Единственная из чужой Вселенной

Мы подняли девушек и замерли в растерянности. Что делать? Куда бежать? Где искать помощи? У родителей? Что они знают? У Путника? Как его вызвать?

Я прижал Даритту посильнее, задыхаясь от страха, весь похолодел – будто льда наглотался. По телу прошли судороги. В висках барабанил пульс, во рту разлилась горечь. Мей спал с лица – волосы повисли паклей, под глазами пролегли круги, губы побелели.

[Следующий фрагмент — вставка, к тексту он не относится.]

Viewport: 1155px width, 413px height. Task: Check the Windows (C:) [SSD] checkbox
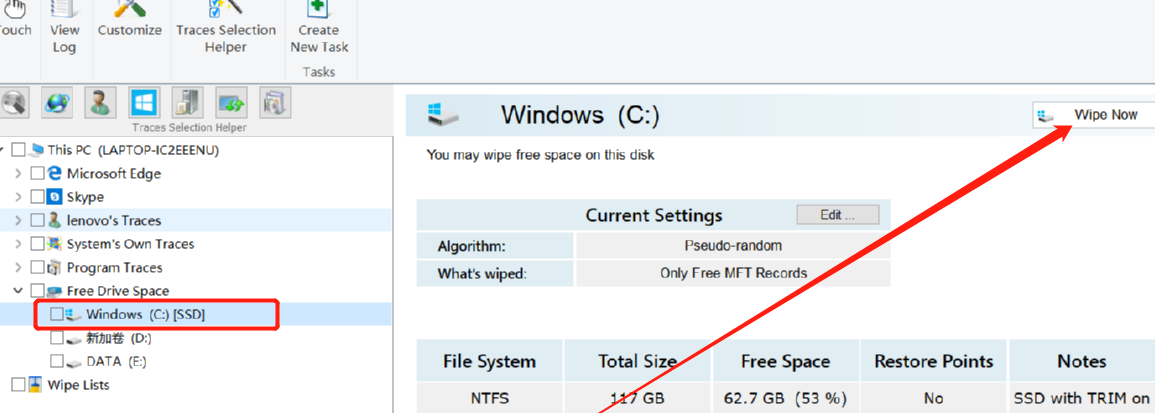(57, 314)
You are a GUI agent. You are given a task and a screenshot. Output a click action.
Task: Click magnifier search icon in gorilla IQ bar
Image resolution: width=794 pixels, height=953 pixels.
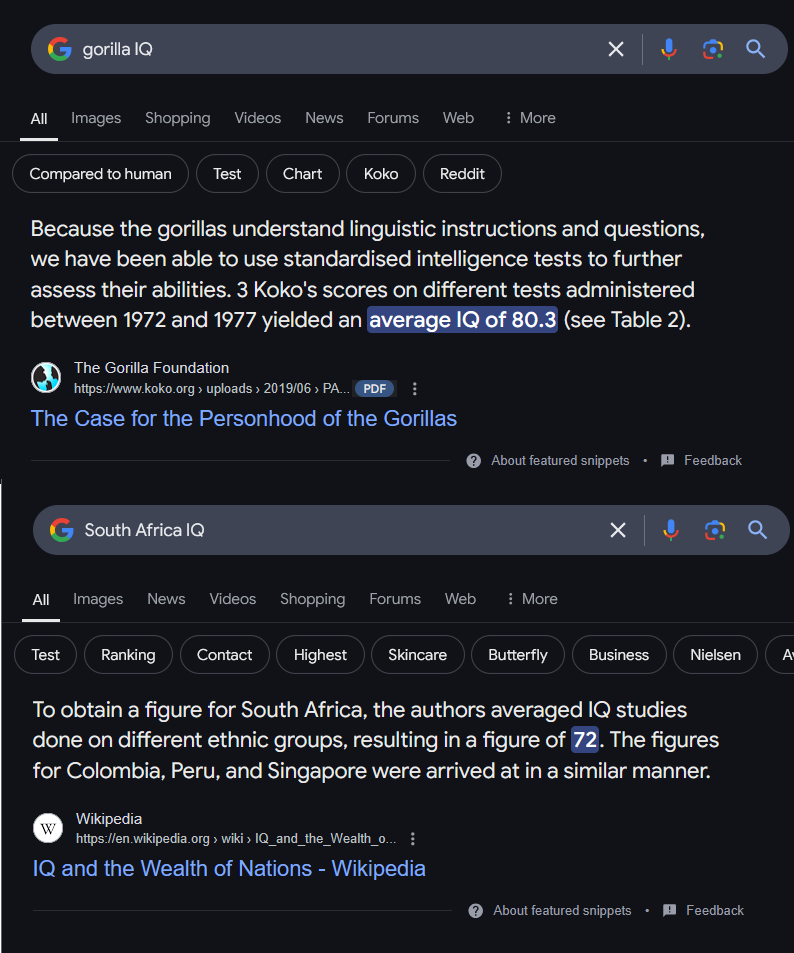pos(756,49)
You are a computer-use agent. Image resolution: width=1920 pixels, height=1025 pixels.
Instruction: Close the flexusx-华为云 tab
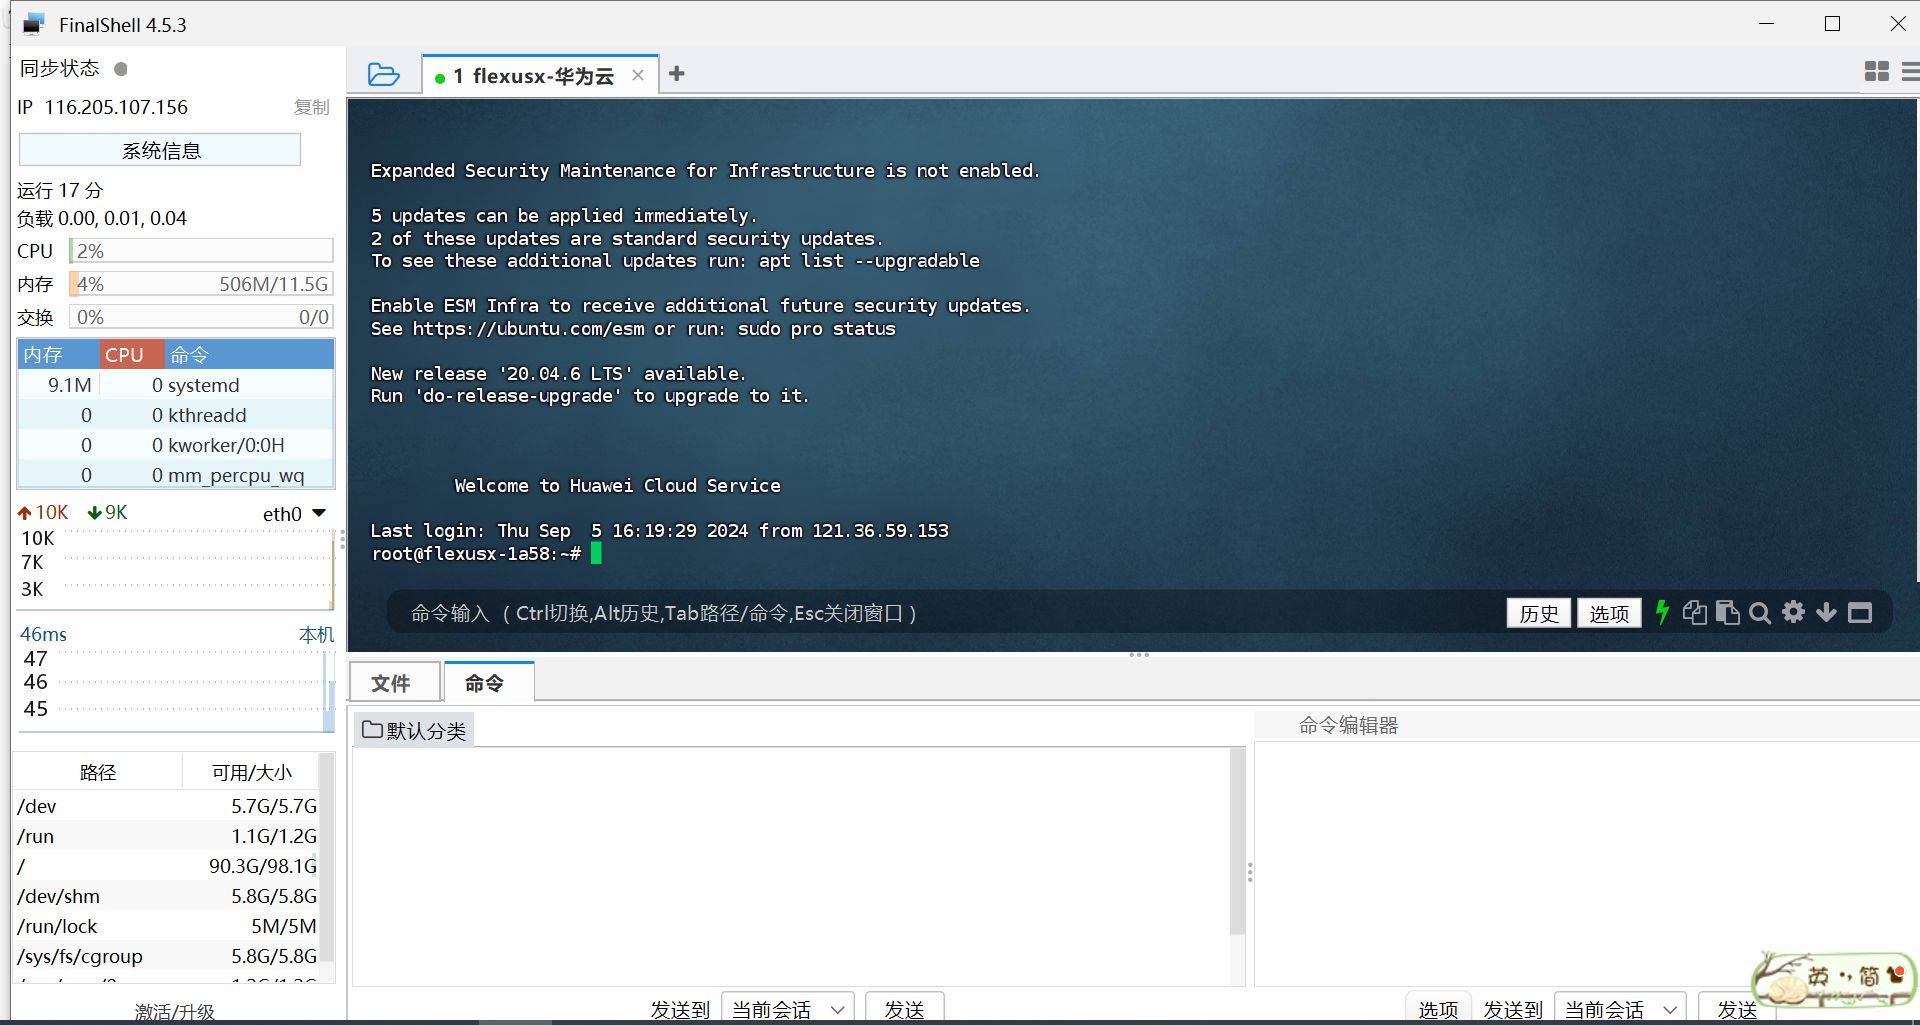(x=638, y=75)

– С-сэ-эл? – простонал он. – Придумай что-нибудь. Рэм ведь наверняка знает больше нас. Может побежать и связаться с ним? Я не могу потерять ее еще раз! – в голосе искандца слышались рыдания.

Девушки уходили, прямо сейчас, на наших глазах.

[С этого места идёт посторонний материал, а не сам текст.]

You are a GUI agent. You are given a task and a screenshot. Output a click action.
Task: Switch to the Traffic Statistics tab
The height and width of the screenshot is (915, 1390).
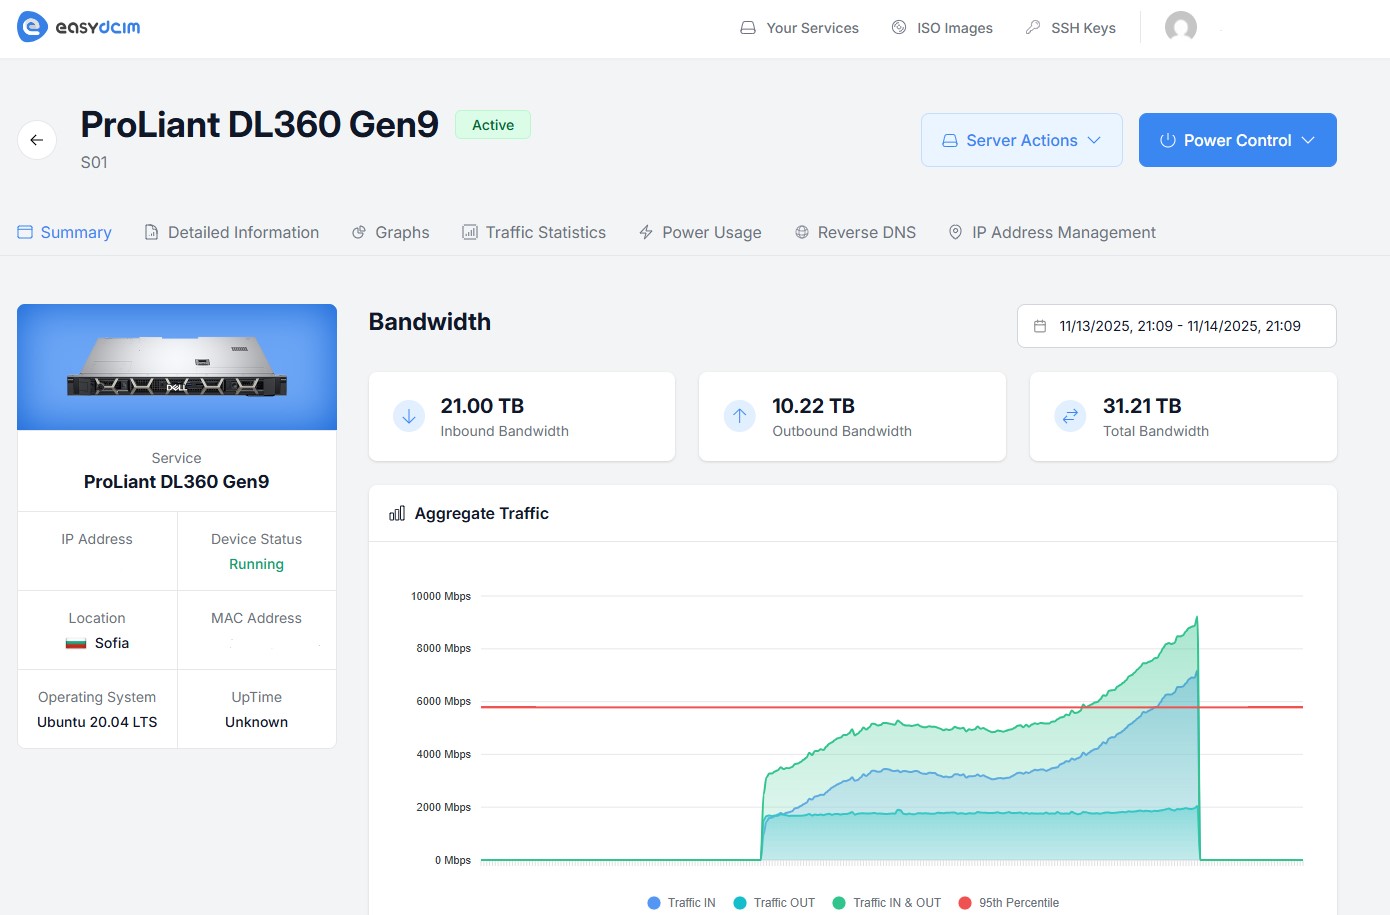(534, 232)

Фарфоровая кожа посерела, щеки впали, блеск волос потух.

Я продолжал прижимать к себе ледяное тело Даритты и, казалось, сам умирал вместе с ней.

Запахи, звуки, краски уплывали куда-то, терялись. Мир тускнел, серел, словно цветное изображение на сломанном джойсе.

Мышцы болезненно напряглись, сердце то замирало и сжималось, то ошалело колотилось, голова опустела.

Мей крепко зажмурился и что-то шептал – молился, догадался я. Рэм всегда носил в сапоге джи – вроде человеческого планшетника, только складной, как книжка. Я пользовался им очень редко, и не обзавелся полезной привычкой. Зря! Из джи, по Всесети, достучался бы до брата, спросил – не это ли случалось с Миленой, когда подручные Черной «высасывали» ее ауру. Я слушал Рэма в полуха, убежденный, что мы со всем разберемся, отведем от будущей королевы беду. А вот теперь тщился припомнить – что такое он говорил о защите полукровок от аурного истощения? В голове мелькали обрывочные фразы, детали – жалкие клочки того, что сохранилось от исповедей Рэма.